The JWST Has Discovered The Coldest Ice In The Known Universe – A Staggering -263 Degrees Celsius


Scientists using the James Webb Space Telescope (JWST) have observed and measured the coldest ice in the deepest reaches of an interstellar molecular cloud to date. The frozen molecules are complex molecules that could one day form the basis for a new generation of planets and stars.

Chamaeleon I, the newly discovered cloud of ancient ice, is a star-forming region that orbits within the Milky Way roughly 500 light-years from Earth. Webb measured these specs of ice at a staggering -263 degrees Celsius (-441 degrees Fahrenheit). That’s just 10 degrees Celsius above absolute zero.

Webb’s incredible sensitivity in infrared allowed it to capture absorption spectra as starlight passed through the cloud, making it possible to identify elements that are key to the development of terrestrial planets: carbon, hydrogen, oxygen, nitrogen, and sulfur (known collectively as CHONS).

An inventory of the icy molecules discovered deep within the molecular cloud Chameleon I (Image credit: NASA, ESA, CSA, and J. Olmsted (STScI), K. Pontoppidan (STScI), N. Crouzet (Leiden University), and Z. Smith (Open University))

Before stars, planets, and moons, there is just a big collection of dust and gas known as a molecular cloud. These vast interstellar realms give rise to new stars as the gas collapses under gravity.
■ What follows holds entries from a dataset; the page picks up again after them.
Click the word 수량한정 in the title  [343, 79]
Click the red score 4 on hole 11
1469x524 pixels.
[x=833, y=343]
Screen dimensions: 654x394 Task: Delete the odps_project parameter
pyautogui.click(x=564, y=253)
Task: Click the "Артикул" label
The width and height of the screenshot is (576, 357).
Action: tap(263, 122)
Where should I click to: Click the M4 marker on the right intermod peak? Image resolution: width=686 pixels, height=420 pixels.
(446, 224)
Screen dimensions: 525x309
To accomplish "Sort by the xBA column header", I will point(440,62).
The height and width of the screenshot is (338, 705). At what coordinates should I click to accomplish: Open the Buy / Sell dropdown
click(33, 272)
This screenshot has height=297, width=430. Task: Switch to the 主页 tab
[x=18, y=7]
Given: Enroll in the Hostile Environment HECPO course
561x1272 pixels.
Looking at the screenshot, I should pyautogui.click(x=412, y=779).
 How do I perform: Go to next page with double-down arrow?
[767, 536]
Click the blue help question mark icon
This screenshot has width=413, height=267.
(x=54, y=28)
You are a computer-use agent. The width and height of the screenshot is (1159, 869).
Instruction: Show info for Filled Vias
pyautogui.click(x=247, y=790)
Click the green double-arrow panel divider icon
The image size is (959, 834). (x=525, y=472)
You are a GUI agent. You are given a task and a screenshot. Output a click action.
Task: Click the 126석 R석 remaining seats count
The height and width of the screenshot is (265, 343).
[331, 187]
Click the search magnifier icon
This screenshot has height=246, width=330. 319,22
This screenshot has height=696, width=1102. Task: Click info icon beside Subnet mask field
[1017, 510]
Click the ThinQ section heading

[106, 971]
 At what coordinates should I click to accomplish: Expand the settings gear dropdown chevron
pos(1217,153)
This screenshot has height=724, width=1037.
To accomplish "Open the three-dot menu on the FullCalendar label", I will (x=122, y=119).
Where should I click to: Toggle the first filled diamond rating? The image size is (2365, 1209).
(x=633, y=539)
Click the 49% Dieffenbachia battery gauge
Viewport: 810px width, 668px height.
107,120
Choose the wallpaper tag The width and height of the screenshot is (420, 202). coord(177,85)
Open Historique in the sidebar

But before that, they’re intensely frigid and hard to observe due to their density.

“We simply couldn’t have observed these ices without Webb,” says Webb project scientist Klaus Pontoppidan. “In regions that are this cold and dense, much of the light from the background star is blocked, and Webb’s exquisite sensitivity was necessary to detect the starlight and therefore identify the ices in the molecular cloud.”

“Our results provide insights into the initial, dark chemistry stage of the formation of ice on the interstellar dust grains that will grow into the centimeter-sized pebbles from which planets form,” lead study author Melissa McClure, an astronomer at Leiden Observatory in the Netherlands, said in a statement.

The team also found more complex molecules they can’t specifically identify. But the finding proves that complex molecules do form in molecular clouds before they’re used up by growing stars.

“This is just the first in a series of spectral snapshots that we will obtain to see how the ices evolve from their initial synthesis to the comet-forming regions of protoplanetary disks,” McClure said in the statement. “This will tell us which mixture of ices — and therefore which elements — can eventually be delivered to the surfaces of terrestrial exoplanets or incorporated into the atmospheres of giant gas or ice planets.”